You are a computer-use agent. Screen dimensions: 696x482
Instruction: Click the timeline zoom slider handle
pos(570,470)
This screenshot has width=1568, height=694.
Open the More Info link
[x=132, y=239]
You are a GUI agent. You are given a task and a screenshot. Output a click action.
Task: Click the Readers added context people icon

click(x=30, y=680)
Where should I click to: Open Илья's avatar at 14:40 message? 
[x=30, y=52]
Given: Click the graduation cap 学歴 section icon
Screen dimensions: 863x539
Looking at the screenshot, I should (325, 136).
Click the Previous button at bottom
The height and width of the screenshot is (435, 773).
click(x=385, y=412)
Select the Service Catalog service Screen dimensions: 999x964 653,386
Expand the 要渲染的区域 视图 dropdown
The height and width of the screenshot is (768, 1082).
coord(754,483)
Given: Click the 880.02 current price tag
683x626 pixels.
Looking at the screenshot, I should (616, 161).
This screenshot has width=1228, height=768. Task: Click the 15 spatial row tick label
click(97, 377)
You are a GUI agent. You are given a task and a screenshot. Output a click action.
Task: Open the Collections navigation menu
-=-=-=-=-
### ABOUT THIS EXERCISE
Word for word, repeat every record.

### TASK SOLUTION
You are a computer-use agent. Screen dimensions: 696x482
Instruction: Click the timeline zoom slider handle
pos(570,470)
This screenshot has width=1568, height=694.
Open the More Info link
[x=132, y=239]
You are a GUI agent. You are given a task and a screenshot. Output a click action.
Task: Click the Readers added context people icon

click(x=30, y=680)
Where should I click to: Open Илья's avatar at 14:40 message? 
[x=30, y=52]
Given: Click the graduation cap 学歴 section icon
Screen dimensions: 863x539
Looking at the screenshot, I should (325, 136).
Click the Previous button at bottom
The height and width of the screenshot is (435, 773).
click(x=385, y=412)
Select the Service Catalog service Screen dimensions: 999x964 653,386
Expand the 要渲染的区域 视图 dropdown
The height and width of the screenshot is (768, 1082).
coord(754,483)
Given: Click the 880.02 current price tag
683x626 pixels.
Looking at the screenshot, I should (616, 161).
This screenshot has width=1228, height=768. Task: Click the 15 spatial row tick label
click(97, 377)
You are a GUI agent. You are given a task and a screenshot. Output a click action.
Task: Open the Collections navigation menu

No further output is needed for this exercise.